Phylogénie des Cheep-Cheep (obsolète) :


Phylogénie désuet des Cheep-Cheeps


mardi 18 février 2025

Phylogénie externe des Chomps

On va explorer les liens de parenté des Chomps avec d'autres ennemis possédant une peau métallique (oui, à ce stade de la phylogénie de cet univers, on peut accepter ce biais).

Quels sont ces nouveaux taxons ?

Dans cet article, nous allons nous intéresser à six groupes : celui des Chomps et des Chomps Pyro, mais aussi ceux des Bob-ombs, des Bill Balls et des canons comme les Kaboomba et les Crocrocs.
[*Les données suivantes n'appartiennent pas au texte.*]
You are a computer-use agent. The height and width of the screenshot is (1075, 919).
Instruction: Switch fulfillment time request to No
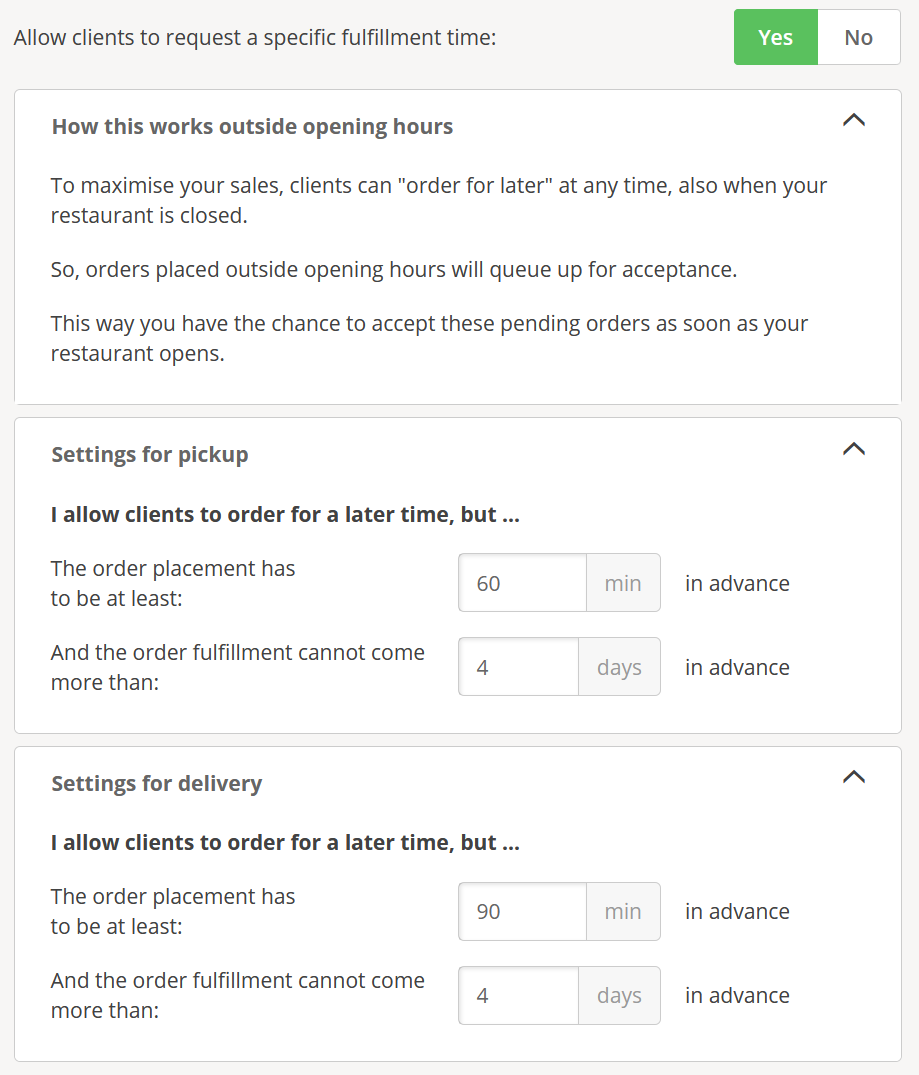coord(858,38)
Ces taxons sont-ils des êtres vivants ?

Comme pour les Chomps, nous allons déterminer si ces taxons sont des êtres vivants ou simplement des robots ou des objets magiques.

Les Kaboomba (et autres variants) : Apparus dans peu de jeux, ils restent mystérieux, mais certains indices suggèrent qu’ils sont vivants. Ils sont affectés par le Sceptre des Émotions, affichant notamment l’émotion Calme. De plus, leur nom anglais fait référence aux Goombas, qui sont des êtres vivants. Leur nom japonais, Taihō-kun, inclut le suffixe -kun, généralement utilisé pour désigner un garçon, ce qui serait étrange pour un simple robot (le même principe s’applique à leur nom italien, qui inclut Jr.).
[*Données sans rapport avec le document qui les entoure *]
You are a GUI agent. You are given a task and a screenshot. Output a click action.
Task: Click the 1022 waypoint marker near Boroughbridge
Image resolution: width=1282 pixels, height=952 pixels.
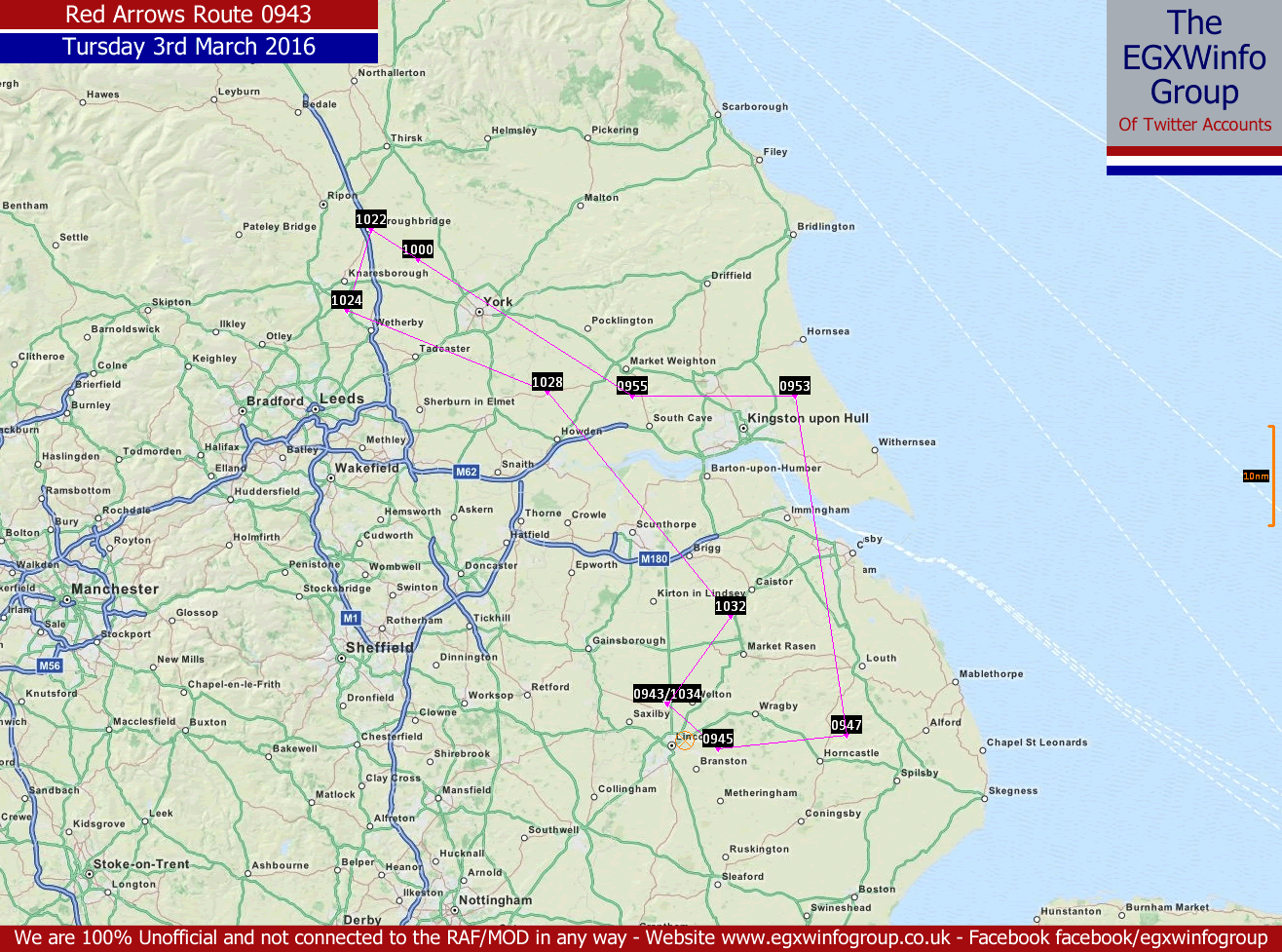click(x=370, y=220)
Les CrocrocsÉgalement peu documentés, ils n'apparaissent que dans Super Mario Bros. Wonder. Leurs noms internes, "Taberukun" et "Eater", ainsi que leur agressivité, suggèrent un comportement prédateur et un besoin de se nourrir, ce qui implique un métabolisme. De plus, les variants Wonders Grawsher attaquent même en essaim, ce qui pourrait indiquer une certaine intelligence. 

Les Bob-ombContrairement aux précédents, nous disposons de nombreuses informations sur ces créatures. Elles semblent aussi intelligentes que les Toads et les humains, ayant des cultures, des accents et des sociétés distinctes. Certains obéissent au Roi Bob-omb, d’autres vivent sous l’autorité de la Princesse Peach ou en autonomie (le cas de la ville Perduvostok). Ils manifestent également des émotions et des traits humains, comme le montrent Bobby, Bombart ou Bombinette, et peuvent même tomber amoureux et avoir des descendants (le cas de Bairin, enfant d'Orboom et d'Argelle). L’explosion en réaction à Mario semble être une attaque de dernier recours, similaire à l'utilisation du dard des abeilles. De plus, certains Bob-ombs survivent à leur explosion (Paper Mario et Paper Mario : La Porte Millénaire). Cependant, il existe aussi des usines à bob-omb qui produisent ces derniers à partir de bombes, ce qui laisse penser qu’il pourrait y avoir à la fois des Bob-ombs biologiques et des versions manufacturées, car dans les Super Mario Bros, ces derniers se suicident juste à la vision de Mario (et non en dernier recours), sans oublier leur utilisation dans les sports comme des objets. 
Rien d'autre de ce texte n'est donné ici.